Where to go in Paris to look amazing after a long-haul flight

I never wanted to ride through Paris in a sports car with the wind in my hair. I just wanted a facial. French women always look so groomed and glossy, I figured their beauty salons must be the best in the world. It was a case of Pampering with Purpose, the purpose being I would end up looking like a French Woman instead of a frazzled, jet-lagged Australian one.

My budget ($200) knocked out the top salons in town. At the world's first Chanel spa at The Ritz Paris, you can take a "'moisturisation cruise" from €310, and at the supermodels' favourite salon, Joelle Ciocco in Place de la Madeleine, treatments start at €695 and feature a buccal massage (inside the mouth) for the 'lift effect' of your dreams. That all sounded a bit scary, so instead I booked the Institut Darphin, tucked away in a little courtyard just off Rue Saint Honore.

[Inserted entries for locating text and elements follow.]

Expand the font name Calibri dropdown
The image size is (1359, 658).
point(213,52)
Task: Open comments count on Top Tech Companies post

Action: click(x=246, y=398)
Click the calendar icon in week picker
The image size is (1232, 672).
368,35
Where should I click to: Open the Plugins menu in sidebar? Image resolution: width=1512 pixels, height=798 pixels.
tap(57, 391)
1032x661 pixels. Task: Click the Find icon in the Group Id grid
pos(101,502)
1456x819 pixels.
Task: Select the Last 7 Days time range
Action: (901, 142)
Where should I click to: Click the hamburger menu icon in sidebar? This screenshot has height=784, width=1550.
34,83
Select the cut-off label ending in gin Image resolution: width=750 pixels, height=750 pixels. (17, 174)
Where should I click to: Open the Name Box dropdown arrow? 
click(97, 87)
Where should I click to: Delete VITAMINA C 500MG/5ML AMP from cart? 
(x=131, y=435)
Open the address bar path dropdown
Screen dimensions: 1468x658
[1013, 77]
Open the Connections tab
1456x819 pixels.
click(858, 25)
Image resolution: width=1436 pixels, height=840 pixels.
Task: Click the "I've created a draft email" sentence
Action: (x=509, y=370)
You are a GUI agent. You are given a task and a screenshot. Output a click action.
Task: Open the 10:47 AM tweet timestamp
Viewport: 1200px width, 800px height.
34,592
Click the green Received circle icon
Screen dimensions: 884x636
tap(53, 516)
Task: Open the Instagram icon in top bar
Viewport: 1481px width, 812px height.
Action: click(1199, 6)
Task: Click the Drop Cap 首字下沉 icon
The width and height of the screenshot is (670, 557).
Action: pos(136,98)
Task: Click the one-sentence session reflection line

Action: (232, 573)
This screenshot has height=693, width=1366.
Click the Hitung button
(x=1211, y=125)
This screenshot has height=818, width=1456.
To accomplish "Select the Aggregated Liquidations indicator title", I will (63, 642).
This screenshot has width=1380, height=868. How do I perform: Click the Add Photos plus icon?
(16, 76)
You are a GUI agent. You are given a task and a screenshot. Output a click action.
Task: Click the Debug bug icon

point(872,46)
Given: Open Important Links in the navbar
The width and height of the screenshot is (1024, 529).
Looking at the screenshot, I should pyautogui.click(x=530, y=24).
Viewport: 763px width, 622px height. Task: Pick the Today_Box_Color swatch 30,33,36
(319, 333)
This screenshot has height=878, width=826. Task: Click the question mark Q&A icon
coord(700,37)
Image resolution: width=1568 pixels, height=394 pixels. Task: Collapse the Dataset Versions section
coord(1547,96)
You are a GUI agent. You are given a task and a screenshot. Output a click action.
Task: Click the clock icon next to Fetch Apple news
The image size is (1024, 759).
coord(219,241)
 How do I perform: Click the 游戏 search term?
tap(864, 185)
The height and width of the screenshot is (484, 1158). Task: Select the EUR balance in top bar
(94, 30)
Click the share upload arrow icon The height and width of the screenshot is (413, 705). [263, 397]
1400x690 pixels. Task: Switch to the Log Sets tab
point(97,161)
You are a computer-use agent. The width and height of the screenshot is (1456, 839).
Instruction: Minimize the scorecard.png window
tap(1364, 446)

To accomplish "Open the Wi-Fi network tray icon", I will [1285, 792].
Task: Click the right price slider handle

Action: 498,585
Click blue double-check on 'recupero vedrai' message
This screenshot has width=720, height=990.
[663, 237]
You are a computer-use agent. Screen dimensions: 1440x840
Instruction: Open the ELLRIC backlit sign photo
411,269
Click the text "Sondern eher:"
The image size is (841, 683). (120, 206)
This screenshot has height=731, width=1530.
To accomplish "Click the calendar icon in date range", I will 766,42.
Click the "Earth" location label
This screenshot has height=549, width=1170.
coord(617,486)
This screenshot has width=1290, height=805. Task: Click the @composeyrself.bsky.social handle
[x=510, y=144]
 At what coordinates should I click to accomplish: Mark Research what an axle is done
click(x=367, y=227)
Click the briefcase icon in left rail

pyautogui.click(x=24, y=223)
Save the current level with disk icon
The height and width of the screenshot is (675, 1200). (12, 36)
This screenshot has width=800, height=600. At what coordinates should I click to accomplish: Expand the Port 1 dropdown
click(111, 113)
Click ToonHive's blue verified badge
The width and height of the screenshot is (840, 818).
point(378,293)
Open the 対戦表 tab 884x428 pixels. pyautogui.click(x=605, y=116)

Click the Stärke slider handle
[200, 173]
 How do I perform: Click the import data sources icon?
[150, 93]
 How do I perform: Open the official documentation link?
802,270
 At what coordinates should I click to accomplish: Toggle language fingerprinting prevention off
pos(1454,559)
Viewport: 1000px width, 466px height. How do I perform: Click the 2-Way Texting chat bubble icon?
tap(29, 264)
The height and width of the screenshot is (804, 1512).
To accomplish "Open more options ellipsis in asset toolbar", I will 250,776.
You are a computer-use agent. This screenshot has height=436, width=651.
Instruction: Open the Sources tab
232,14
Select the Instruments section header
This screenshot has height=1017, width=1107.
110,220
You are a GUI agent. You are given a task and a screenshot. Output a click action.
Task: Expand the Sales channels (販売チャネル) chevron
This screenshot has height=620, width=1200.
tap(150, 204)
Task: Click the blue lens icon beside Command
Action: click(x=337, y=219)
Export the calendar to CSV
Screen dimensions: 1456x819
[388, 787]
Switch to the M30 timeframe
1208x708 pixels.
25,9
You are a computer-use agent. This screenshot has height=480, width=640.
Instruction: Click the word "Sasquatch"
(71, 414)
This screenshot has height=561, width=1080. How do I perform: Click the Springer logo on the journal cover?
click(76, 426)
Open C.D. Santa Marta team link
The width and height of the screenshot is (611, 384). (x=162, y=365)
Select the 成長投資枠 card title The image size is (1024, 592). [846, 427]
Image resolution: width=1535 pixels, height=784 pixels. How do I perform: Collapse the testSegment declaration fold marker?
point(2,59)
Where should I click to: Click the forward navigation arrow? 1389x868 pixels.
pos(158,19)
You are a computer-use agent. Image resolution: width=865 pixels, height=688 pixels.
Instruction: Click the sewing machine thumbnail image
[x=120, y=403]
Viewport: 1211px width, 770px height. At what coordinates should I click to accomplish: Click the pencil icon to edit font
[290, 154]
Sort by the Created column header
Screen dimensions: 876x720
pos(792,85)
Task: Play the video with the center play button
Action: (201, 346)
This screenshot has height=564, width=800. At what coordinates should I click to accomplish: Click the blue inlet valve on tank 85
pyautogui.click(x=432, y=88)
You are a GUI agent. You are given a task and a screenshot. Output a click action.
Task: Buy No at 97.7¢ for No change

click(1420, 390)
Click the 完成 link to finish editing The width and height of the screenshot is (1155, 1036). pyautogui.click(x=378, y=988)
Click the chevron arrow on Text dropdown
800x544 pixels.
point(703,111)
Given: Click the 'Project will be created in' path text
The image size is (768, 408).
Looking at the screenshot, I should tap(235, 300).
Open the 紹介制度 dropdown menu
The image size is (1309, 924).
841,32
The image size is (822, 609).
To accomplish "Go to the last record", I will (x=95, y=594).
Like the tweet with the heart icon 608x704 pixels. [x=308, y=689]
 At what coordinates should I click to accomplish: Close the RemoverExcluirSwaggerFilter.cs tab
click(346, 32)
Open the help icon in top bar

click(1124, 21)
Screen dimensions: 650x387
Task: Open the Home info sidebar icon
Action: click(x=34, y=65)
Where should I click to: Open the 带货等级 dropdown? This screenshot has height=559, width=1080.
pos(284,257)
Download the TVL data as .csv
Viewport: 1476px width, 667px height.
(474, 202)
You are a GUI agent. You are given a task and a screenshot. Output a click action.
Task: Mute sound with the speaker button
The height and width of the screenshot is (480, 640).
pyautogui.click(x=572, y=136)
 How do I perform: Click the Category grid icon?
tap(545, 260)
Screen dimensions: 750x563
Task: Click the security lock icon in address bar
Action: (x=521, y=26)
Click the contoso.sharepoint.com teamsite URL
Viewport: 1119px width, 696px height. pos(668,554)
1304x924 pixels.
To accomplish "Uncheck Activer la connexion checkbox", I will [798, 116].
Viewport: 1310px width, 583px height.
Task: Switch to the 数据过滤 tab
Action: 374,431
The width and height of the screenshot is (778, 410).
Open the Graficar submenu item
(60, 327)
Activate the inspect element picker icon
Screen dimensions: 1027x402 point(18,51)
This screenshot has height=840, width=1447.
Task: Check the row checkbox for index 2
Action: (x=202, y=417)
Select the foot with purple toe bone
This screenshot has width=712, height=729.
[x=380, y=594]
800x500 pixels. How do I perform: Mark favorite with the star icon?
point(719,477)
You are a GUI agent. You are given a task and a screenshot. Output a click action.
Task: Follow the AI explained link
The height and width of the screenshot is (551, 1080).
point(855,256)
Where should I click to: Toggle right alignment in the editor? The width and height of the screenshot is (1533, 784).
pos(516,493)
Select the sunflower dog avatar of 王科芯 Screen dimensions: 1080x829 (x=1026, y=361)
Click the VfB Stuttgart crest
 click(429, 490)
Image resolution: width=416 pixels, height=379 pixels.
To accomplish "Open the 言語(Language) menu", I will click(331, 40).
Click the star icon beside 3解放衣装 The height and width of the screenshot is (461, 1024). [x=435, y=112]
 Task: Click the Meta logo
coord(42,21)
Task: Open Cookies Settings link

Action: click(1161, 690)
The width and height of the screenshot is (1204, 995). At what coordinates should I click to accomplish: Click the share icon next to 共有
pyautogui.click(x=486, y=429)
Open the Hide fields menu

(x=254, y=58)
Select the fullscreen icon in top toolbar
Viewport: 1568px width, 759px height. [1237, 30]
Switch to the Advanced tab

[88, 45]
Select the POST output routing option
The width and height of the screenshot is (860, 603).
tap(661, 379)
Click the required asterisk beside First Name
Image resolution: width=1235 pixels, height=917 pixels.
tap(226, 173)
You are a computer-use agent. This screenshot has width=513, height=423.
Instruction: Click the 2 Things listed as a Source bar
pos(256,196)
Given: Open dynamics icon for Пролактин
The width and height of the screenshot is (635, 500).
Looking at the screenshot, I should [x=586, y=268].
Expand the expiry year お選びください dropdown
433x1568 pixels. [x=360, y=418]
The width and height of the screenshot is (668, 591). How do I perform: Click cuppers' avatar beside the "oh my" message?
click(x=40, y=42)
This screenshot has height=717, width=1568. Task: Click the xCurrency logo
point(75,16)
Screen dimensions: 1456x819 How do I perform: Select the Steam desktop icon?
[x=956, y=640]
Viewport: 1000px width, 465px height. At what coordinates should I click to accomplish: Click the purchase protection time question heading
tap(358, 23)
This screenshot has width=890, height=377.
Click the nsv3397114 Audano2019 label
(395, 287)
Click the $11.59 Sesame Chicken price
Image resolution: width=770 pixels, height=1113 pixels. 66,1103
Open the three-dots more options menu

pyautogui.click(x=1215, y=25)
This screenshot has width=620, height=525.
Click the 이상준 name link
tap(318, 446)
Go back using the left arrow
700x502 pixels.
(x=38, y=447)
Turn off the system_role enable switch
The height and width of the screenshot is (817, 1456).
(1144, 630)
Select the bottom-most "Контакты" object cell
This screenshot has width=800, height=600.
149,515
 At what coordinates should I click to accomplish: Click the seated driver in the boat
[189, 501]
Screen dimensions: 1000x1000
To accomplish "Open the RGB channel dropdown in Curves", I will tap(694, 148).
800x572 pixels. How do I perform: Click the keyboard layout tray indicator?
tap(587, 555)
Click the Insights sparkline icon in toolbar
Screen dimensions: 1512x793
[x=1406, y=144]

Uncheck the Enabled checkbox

When I get there, Madame looks a little distracted. There has been a burst water pipe in the building above, and the salon is without water, but Olga, my facialist, is resourceful.

Grasping a giant bottle of Evian, she takes me to a darkened room, with a supremely comfortable bed. The background music is orchestral, almost operatic, at just the right volume. My face is cleansed; her hands are firm and capable as they work the pressure points of my face. The face mask is exceptional; chilled, thick, rich and smooth; followed by a thorough hand, arm and feet massage, then I am left to dress.

I peer curiously at my skin. It's miraculous; as plump as a French roast chicken. How did that happen? I stroll down the Rue St Honore, feeling like a French Woman at last.

The next day, the concierge at the Hilton Paris Opera recommends a small salon called Dulcenae, for my manicure and pedicure. In Paris, you lie down for your mani/pedi ("simple" without polish, or "complet", with polish) and barely need to lift a finger.

But owners Sophie and Laurent Gaudens set up Dulcenae with a much bigger agenda than pampering the already-pampered. "We want to care for those with burns scars, cancer, and amputations," explains Sophie. "It is very hard for a lot of people to book in for treatments if they have a particular issue with their body or their skin, but they are all welcome here." Her treatments are amazingly good (and great value), but they do me a greater service by reminding me, yet again, that beauty is only skin deep.